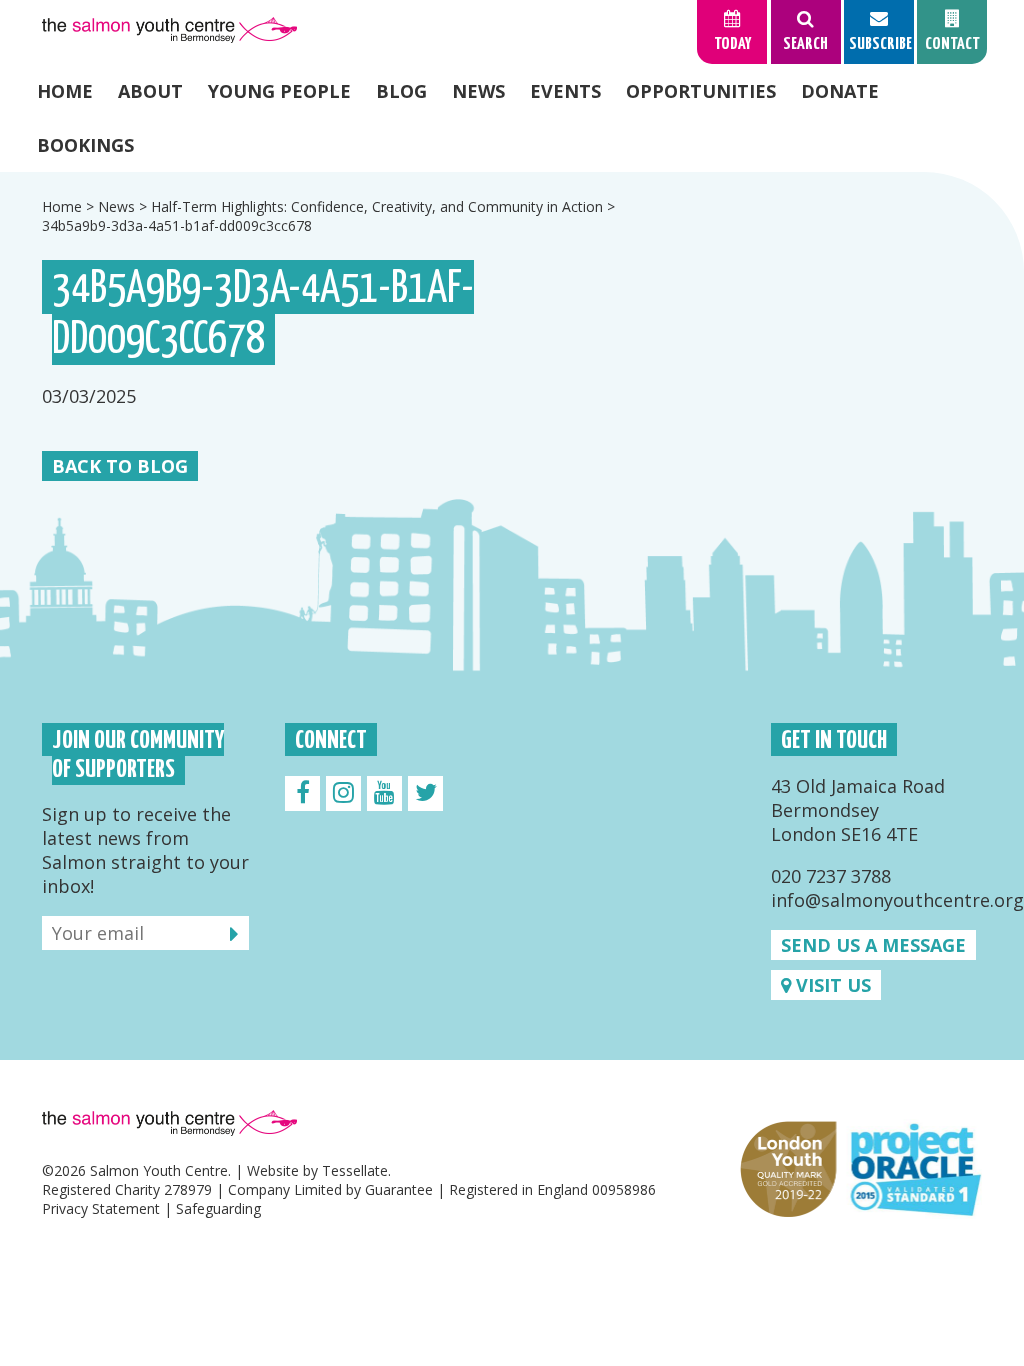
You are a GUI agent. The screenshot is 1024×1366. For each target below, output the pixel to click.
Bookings (85, 145)
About (150, 91)
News (478, 91)
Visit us (831, 985)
== == ==
■ **DIRECTIONS FOR THIS TASK**
Transcribe every line from the records above without alteration, and leave out the images.

■ **ANSWER SPACE**
You are a GUI agent. The screenshot is 1024×1366. For each target below, output the pixel to click.
Bookings (85, 145)
About (150, 91)
News (478, 91)
Visit us (831, 985)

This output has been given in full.